Here [below] we are at a checkpoint of the ANA (Afghan National Army), which this morning has organized a shura (an assembly to discuss important community issues). The Canadian major says a few words through his translator (he has his right hand on his heart). Sitting under him are two important men who are clearly playing a double game: the man in the black jacket and cap is the chief of police, at his left the very corrupt governor of the district. These local politicians make sure that all military deals go through them so they can take their cut. It works: if there is no take to be had, they readily accuse the local “contractors” of being Taliban or of supporting the Taliban, even when it is not true. In this manner everyone gets a slice; blackmail is assured by the law of silence.

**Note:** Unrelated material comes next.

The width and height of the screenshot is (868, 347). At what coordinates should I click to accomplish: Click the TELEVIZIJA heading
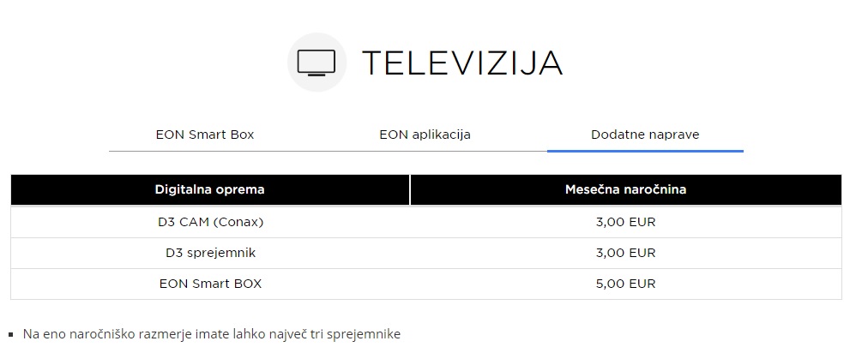(462, 63)
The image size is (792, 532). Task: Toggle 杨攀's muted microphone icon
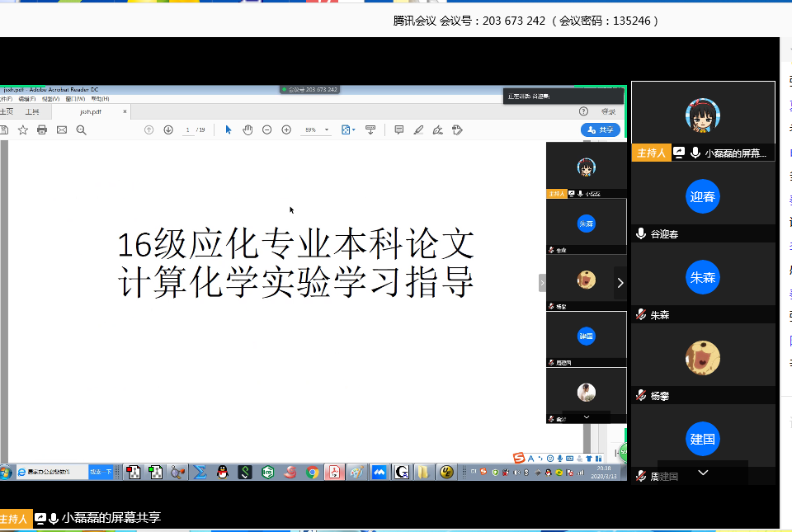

2/3/11 Our translator is a Pashtun. He wears a scarf so the people of the village we are patrolling will not remember his face or recognize him; otherwise he will have problems with the Taliban. Often even the families of translators do not know what they do. I think as long as Afghans are still hiding their faces, this war is far from over.

The Canadians take me to a construction site [right, top]\ a road is being built, ostensibly so the villagers will be able to travel faster and take their goods to markets in nearby cities—but the local population is not easily fooled: they see this project foremost as a way for the military to ship supplies. The security bubble around the construction site is impressive: Leopard 2 tanks are deployed. Every day mine cleaners need to neutralize the lEDs (home-made mines), which have been positioned at night above the construction yard. This slows things down. After a bomb explodes the construction work can begin again. The road construction moves slowly, about 1 mile per week.

On patrol in town, we see two women in beautiful pale burqas [below]. They see us and apprehensively rush inside.

3/3/11 Ten days after my time with the military,

I change my clothes, put on my own burqa again and go back to living among my Afghan friends in Kandahar.

I am back where I usually am: with the civilian population.

Your friend, Anne ■

Award-winning independent French journalist Anne Nivat is based in Paris. She writes regularly for the weekly magazine Le Point and has published several books about her war experiences in Iraq, Afghanistan, and Chechnya. Her most recent book is a graphic memoir called Correspondante de guerre (Soleil Productions, 2009).

Pieranna Cavalchini is the curator of contemporary art at Boston’s Isabella Stewart Gardner Museum. She is a contributing editor of Aperture magazine.